◆ What is being asked
Among the lines below, restate word for word only those from the line with "iPhone 8 (77, 1422)" through the line with "UK (311, 767)", with both end lines kept.

◆ Records supplied
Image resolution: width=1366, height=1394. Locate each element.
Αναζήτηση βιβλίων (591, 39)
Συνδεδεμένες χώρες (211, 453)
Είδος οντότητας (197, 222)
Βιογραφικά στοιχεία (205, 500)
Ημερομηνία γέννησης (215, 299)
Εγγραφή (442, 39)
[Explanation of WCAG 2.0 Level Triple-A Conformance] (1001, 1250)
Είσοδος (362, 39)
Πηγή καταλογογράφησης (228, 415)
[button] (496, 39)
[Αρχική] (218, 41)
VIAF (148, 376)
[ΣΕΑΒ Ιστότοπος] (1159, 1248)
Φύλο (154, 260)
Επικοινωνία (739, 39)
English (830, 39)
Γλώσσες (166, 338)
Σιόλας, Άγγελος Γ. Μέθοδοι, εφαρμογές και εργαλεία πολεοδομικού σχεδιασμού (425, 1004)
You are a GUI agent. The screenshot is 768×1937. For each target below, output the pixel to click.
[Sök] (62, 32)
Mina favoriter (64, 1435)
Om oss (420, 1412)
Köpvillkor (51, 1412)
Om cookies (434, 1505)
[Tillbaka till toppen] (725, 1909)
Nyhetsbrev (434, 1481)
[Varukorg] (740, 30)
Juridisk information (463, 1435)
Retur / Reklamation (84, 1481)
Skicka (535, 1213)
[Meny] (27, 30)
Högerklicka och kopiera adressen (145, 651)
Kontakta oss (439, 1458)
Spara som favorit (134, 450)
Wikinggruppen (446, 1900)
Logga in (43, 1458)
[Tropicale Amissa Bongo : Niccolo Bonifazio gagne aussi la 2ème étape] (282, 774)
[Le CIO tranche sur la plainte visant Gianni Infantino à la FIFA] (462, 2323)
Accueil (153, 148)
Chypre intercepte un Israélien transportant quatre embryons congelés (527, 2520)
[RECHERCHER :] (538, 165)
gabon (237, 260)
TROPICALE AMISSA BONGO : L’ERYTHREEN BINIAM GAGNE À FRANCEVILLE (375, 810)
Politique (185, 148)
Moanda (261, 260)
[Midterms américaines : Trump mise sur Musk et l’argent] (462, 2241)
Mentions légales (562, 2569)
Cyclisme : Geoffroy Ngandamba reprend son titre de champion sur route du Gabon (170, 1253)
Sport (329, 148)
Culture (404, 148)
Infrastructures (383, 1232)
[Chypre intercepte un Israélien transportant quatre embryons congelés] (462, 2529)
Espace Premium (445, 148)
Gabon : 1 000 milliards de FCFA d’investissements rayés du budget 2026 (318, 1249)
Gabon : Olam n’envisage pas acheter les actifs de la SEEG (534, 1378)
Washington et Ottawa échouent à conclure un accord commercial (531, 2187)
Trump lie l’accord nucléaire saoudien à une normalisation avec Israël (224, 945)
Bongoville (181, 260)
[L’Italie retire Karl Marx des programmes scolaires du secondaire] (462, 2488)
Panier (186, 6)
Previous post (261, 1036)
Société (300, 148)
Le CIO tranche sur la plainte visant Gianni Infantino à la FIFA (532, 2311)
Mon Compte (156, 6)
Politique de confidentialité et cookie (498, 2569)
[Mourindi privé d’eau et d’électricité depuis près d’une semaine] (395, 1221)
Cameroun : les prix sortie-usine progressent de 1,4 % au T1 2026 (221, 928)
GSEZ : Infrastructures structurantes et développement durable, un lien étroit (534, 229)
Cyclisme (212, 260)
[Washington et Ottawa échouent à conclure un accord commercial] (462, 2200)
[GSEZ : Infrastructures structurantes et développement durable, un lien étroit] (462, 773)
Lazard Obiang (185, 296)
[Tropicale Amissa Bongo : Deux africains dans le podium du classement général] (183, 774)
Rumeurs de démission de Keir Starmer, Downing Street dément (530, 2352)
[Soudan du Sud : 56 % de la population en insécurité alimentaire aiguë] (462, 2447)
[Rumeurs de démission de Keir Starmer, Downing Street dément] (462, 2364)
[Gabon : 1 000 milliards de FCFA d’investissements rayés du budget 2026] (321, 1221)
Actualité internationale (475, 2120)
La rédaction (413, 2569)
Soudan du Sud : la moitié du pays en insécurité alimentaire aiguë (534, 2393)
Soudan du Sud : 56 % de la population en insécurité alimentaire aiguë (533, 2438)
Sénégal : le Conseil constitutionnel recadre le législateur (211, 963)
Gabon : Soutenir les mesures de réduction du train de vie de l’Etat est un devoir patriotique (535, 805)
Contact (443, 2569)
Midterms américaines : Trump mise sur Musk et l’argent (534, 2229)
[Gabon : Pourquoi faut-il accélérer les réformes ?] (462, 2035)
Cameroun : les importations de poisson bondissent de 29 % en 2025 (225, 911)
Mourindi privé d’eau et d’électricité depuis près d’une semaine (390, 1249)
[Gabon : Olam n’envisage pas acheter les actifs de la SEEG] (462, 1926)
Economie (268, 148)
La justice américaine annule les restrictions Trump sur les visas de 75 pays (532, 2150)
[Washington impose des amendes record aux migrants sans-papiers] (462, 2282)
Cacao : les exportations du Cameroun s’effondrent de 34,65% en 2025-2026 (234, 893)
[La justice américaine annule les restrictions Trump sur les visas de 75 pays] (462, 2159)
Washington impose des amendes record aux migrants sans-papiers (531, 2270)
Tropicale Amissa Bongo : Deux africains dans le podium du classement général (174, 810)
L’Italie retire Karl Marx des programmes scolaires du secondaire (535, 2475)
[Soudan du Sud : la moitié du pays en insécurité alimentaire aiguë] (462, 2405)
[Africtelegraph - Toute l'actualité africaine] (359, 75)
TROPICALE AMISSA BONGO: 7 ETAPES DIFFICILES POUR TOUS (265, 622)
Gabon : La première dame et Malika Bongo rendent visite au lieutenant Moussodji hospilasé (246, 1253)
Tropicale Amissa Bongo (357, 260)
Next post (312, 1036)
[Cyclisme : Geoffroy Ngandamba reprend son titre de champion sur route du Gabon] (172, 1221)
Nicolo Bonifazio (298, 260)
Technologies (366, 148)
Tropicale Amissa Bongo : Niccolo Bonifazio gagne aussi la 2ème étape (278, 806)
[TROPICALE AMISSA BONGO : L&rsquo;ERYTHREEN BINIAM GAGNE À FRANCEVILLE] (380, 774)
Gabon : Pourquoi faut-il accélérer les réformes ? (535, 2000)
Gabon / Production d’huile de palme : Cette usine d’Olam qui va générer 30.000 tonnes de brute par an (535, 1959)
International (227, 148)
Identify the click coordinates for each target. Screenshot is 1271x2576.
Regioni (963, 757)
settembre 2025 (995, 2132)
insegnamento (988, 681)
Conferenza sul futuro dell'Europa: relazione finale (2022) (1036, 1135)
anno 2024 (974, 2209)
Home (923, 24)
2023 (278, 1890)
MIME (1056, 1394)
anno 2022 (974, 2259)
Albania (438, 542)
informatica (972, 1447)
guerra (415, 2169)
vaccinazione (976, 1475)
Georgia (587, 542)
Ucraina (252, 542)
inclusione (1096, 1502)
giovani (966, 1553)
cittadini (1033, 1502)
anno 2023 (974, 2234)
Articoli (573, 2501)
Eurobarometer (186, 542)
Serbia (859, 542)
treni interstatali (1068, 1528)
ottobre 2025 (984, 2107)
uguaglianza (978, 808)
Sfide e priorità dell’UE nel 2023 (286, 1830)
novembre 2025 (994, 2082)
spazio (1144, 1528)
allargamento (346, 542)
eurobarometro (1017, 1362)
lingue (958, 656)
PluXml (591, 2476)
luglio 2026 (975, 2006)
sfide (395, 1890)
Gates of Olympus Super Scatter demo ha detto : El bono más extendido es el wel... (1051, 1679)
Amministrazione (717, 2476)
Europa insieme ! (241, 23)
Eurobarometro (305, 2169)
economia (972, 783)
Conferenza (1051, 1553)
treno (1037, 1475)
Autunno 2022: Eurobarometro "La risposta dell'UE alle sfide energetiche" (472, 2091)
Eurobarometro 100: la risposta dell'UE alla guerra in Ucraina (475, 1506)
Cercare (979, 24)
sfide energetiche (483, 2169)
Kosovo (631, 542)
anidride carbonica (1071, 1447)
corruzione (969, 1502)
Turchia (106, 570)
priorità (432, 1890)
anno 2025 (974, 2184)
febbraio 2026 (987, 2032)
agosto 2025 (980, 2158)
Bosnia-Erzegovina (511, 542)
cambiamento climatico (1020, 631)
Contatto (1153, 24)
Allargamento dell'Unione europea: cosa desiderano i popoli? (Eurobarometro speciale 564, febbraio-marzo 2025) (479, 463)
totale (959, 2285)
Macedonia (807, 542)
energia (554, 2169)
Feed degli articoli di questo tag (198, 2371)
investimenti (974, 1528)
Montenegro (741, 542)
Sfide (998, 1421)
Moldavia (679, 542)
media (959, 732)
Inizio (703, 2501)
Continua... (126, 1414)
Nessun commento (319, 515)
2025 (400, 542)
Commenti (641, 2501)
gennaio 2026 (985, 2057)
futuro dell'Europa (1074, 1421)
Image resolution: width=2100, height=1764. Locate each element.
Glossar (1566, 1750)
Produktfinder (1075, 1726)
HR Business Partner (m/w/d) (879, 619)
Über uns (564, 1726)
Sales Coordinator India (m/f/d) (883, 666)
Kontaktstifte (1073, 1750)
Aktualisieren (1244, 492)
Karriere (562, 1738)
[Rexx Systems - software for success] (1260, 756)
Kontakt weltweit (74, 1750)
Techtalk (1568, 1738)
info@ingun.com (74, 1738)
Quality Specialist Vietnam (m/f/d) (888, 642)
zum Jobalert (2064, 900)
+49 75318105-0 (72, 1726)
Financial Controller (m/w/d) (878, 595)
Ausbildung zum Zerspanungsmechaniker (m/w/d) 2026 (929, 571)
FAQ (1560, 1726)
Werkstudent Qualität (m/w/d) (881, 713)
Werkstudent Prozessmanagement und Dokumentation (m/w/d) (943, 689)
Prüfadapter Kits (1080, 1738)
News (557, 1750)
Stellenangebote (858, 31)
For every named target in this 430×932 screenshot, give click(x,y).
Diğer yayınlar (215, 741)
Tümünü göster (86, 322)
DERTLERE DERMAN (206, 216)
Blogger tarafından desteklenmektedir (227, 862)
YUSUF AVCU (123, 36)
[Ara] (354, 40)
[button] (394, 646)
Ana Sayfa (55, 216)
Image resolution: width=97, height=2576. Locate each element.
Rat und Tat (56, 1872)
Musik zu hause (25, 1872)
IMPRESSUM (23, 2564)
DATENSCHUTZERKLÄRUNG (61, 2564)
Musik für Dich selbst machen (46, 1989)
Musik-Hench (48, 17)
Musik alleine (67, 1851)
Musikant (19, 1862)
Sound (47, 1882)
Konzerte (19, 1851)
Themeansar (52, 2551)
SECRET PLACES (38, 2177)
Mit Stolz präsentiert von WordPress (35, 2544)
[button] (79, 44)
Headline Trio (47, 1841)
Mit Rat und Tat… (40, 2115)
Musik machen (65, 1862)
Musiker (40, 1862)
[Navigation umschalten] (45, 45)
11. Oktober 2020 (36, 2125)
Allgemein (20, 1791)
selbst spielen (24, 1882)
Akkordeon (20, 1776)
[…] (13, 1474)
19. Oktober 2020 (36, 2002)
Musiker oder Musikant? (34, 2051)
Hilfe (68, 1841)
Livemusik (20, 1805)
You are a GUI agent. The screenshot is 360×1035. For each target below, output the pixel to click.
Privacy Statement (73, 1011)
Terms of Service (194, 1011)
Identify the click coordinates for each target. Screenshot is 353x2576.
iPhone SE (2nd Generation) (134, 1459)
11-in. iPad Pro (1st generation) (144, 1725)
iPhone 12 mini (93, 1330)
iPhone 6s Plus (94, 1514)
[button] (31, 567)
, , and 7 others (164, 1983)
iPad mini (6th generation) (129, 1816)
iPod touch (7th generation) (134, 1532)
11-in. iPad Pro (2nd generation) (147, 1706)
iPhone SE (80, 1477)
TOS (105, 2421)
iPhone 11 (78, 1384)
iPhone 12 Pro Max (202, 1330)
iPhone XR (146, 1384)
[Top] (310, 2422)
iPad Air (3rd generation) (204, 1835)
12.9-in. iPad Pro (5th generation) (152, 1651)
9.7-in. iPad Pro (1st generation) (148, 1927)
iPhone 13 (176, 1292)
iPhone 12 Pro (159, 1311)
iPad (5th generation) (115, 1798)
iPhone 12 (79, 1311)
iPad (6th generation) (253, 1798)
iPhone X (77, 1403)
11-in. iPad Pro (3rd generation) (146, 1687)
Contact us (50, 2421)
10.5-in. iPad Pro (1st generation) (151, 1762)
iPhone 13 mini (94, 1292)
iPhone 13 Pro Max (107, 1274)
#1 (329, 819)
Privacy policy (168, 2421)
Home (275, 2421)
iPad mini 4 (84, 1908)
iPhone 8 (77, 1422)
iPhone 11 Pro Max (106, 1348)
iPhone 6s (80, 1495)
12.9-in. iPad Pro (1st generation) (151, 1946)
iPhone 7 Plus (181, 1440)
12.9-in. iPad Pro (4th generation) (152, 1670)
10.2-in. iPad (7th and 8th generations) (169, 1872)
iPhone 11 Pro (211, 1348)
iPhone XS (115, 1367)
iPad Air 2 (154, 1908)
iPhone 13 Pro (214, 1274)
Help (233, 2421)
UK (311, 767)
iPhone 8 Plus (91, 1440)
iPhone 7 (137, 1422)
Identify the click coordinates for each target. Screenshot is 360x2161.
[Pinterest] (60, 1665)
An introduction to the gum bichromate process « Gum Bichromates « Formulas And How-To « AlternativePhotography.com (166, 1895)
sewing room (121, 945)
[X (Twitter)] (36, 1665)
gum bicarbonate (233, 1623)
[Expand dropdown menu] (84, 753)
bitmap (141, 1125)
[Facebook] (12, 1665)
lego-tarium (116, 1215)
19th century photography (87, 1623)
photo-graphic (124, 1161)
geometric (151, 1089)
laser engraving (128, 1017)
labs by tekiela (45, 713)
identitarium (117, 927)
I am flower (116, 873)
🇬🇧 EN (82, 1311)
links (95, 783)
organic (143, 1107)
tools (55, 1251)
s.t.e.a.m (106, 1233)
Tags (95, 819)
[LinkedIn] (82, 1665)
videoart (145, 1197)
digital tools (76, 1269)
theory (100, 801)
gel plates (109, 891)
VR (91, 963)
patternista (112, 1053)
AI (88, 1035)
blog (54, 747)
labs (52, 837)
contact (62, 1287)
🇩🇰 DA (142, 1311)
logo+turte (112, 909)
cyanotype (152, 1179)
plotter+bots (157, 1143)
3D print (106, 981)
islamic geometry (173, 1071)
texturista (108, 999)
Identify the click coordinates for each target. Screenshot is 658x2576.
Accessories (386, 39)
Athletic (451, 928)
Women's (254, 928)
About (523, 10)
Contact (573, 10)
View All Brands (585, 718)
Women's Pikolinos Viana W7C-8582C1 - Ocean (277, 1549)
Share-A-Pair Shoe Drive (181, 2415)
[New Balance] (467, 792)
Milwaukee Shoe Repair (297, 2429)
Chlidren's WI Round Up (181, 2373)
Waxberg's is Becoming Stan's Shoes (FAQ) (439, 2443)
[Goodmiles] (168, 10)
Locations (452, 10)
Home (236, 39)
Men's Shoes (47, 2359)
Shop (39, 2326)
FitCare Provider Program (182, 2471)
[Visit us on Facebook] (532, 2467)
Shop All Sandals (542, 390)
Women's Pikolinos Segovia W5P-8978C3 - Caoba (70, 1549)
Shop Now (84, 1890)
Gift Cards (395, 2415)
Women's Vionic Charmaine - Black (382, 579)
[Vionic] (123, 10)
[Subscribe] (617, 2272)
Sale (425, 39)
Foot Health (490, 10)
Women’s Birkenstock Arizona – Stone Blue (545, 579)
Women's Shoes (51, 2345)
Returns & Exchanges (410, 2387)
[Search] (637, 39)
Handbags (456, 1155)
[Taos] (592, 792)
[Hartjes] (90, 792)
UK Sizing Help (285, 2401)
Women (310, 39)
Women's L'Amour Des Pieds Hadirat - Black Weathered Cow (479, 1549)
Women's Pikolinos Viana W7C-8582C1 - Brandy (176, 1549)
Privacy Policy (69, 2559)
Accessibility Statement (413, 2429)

◆ Your response
iPhone 8 (77, 1422)
iPhone 11 Pro Max (106, 1348)
iPhone 6s (80, 1495)
12.9-in. iPad Pro (1st generation) (151, 1946)
iPhone 7 Plus (181, 1440)
12.9-in. iPad Pro (4th generation) (152, 1670)
10.2-in. iPad (7th and 8th generations) (169, 1872)
iPhone 11 Pro (211, 1348)
iPhone XS (115, 1367)
iPad Air 2 (154, 1908)
iPhone 13 Pro (214, 1274)
Help (233, 2421)
UK (311, 767)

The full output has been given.